The report is part of a growing chorus of submissions to the inquiry calling for an increase in the Newstart and Youth Allowance payments, on the basis that the $244 a week for single unemployed people is 40% of the minimum wage.

While the overall poverty rate in Australia sits at about 13.8%, among those living on government welfare the rate rose to 75%, the report reads.

Nearly half of those on welfare benefits (some 46.8%) remained unemployed in part due to the low level of government assistance.

Anglicare Australia executive director Kasy Chambers said the current rates of Newstart and Youth Allowance were inadequate to cover the most basic costs of living in Australia.

"The report suggests that this hardship persists and worsens the longer people are stuck on these payments," she said.

Catholic Social Services Australia executive director Paul O'Callaghan said not only did the current payments not encourage people to look for work; the low level was actually preventing many people for seeking work.

The report also made several recommendations for change to the inquiry.

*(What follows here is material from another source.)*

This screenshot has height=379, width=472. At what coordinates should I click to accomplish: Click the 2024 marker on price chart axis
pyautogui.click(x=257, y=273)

These included raising the dole by $50 a week, addressing problems in the tax system for the nation's poorest and improve services for long-term unemployed people.

The Senate inquiry held its first public hearings in Melbourne on Monday, with more planned in Canberra on Tuesday.

Key findings:

  • Households where the unemployment benefit is the main source of income were more than five times as likely to be in poverty.
  • Nearly half (46.8%) of jobless households were in poverty for at least two years.
  • After housing costs, jobless people had disposable incomes of $242 a week, a quarter of the national average.
  • Rates of financial stress and deprivation are much higher amongst unemployed households.
  • Almost 40%of these households experience at least three forms of financially driven deprivation (out of six) compared to the all households average of 8.7%.Recommendations:
  • Lift unemployment benefits by $50 a week.
  • Address anomalies in the tax transfer system, as advocated in the Henry Tax Review.
  • Establish an independent commission to set adequacy benchmarks.
  • Lock in support for jobseekers in deeply disadvantaged areas.
  • Expand wage and subsidy schemes.
  • Make VET work for the most disadvantaged job seekers.